Shuki Itofusa
- Shuki Itofusa

Personal information
- Full name: Shuki Itofusa
- Date of birth: 31 March 2004 (age 22)
- Place of birth: Saitama, Japan
- Height: 1.78 m (5 ft 10 in)
- Position: Left winger

Team information
- Current team: Fortis
- Number: 38

Youth career
- Kashiwa Reysol Nagareyama
- 2019–2021: Japan Aviation High School

Senior career*
- Years: Team / Apps / (Gls)
- 2021–2024: Tokyo 23
- 2024–2026: Brew Saga / 25 / (5)
- 2026: → Mitsubishi Nagasaki (loan) / 5 / (0)
- 2026: Savannakhet Zelos / 0 / (0)
- 2026–: Fortis / 0 / (0)

International career^{‡}
- 2026–: Bangladesh / 1 / (0)

= Shuki Itofusa =

Japanese footballer (born 2004)

Shuki Itofusa (糸房 朱紀, Itofusa Shuki) is a Japanese-born Bangladeshi professional footballer who plays as a left-winger for Bangladesh Football League club Fortis.
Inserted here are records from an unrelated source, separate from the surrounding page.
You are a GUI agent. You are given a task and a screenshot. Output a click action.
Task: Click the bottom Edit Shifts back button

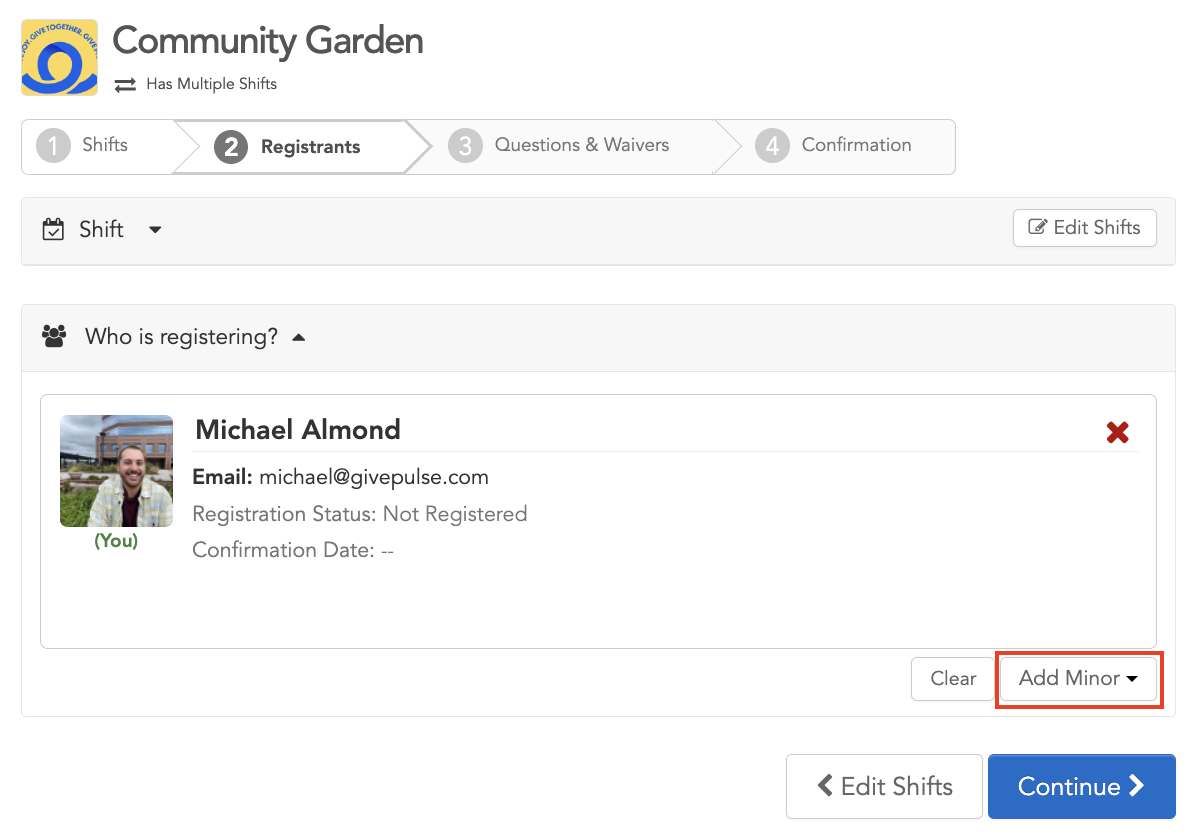884,786
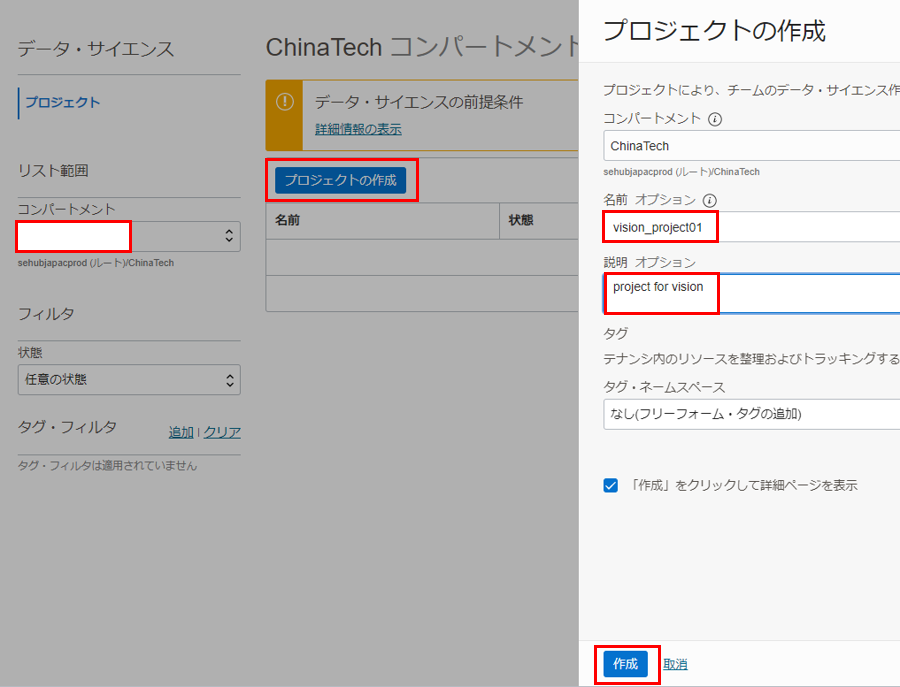Click the 追加 tag filter link
The width and height of the screenshot is (900, 687).
coord(181,432)
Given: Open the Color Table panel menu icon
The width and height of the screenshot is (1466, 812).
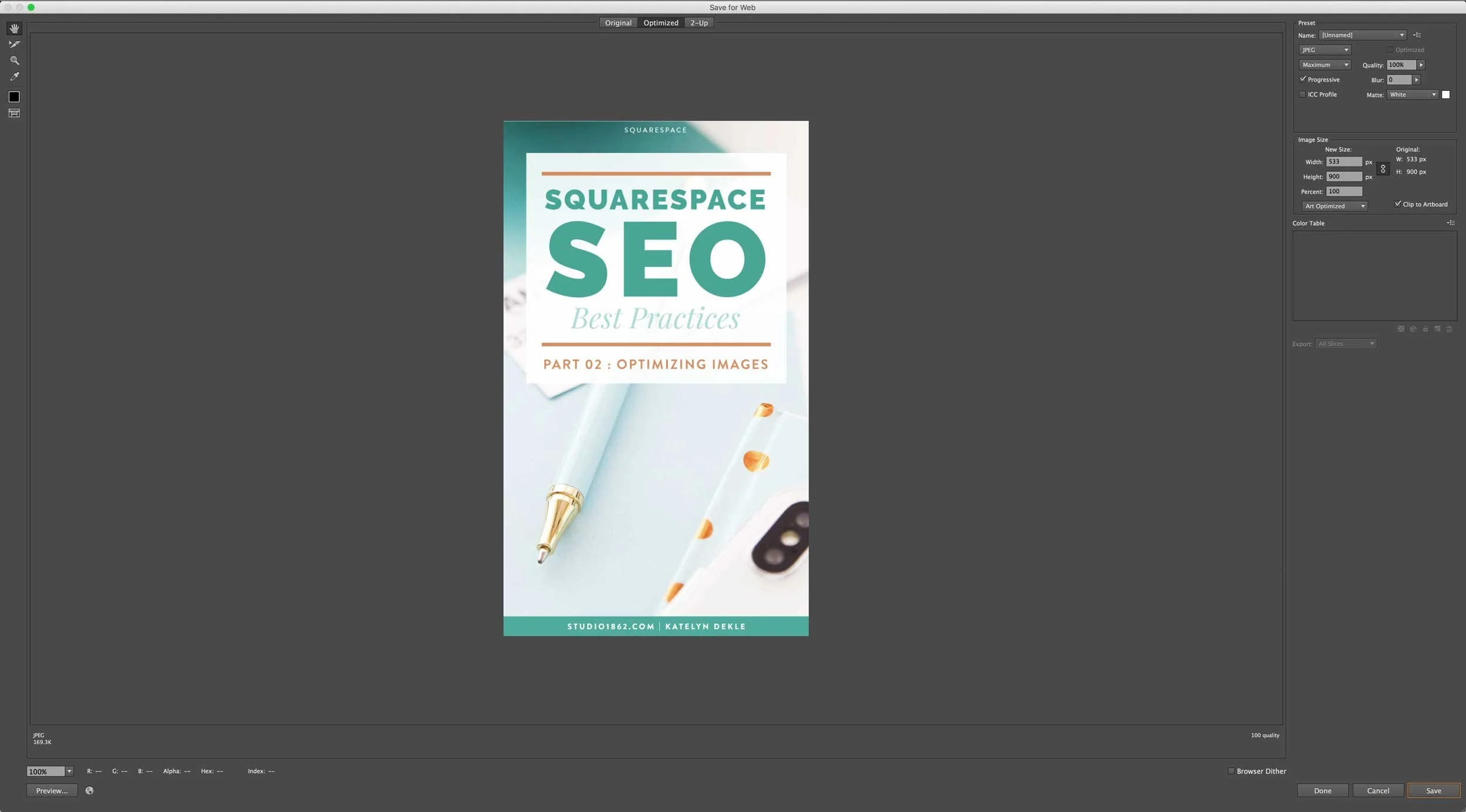Looking at the screenshot, I should [1450, 223].
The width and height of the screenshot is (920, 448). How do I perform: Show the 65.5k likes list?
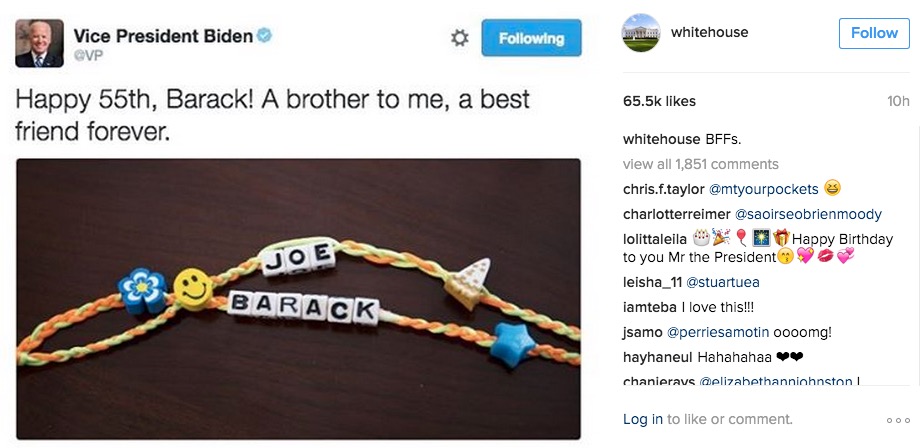[x=659, y=101]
Born in Japan, he plays for the Bangladesh national team.

==Early life==
Itofusa was born in Saitama, Japan on 31 March 2004 to a Bangladeshi father, Ataur Rahman, who is from Narayanganj, and a Japanese mother, Shizu Itofusa. At the age of eight, he attended a Japanese school in the Bashundhara residential area of Dhaka for one year. He later continued his education at a vocational school in Tokyo, where he studied sports science and the human body. He later played high school football while attending Japan Aviation High School in Kai, Yamanashi.

==Club career==
===Early career===
Itofusa played Division 1 football in the Kantō Soccer League with Tokyo 23 before joining Brew Saga in the Kyushu Soccer League, where he remained for the following two seasons. In his first season, he scored three goals in 17 league appearances, while in his second season, he scored two goals in seven league appearances. In the 2026 season, he joined Mitsubishi HI Nagasaki SC on loan in the same division, making five appearances after playing just once for Brew Saga at the start of the season.

===Savannakhet Zelos===
His mid-season loan at Mitsubishi HI Nagasaki was cut short after he completed a permanent transfer to Lao League 1 club Savannakhet Zelos in June 2026.

===Fortis===
On 2 September 2026, Itofusa transferred to Bangladesh Football League club Fortis before the Lao League season began, citing his aspirations to represent the Bangladesh national team.

==International career==
Itofusa began the process of obtaining his Bangladeshi passport in mid-2026. He made his international debut for Bangladesh against Malaysia in the FIFA ASEAN Cup on 25 September 2026, coming on as a second-half substitute.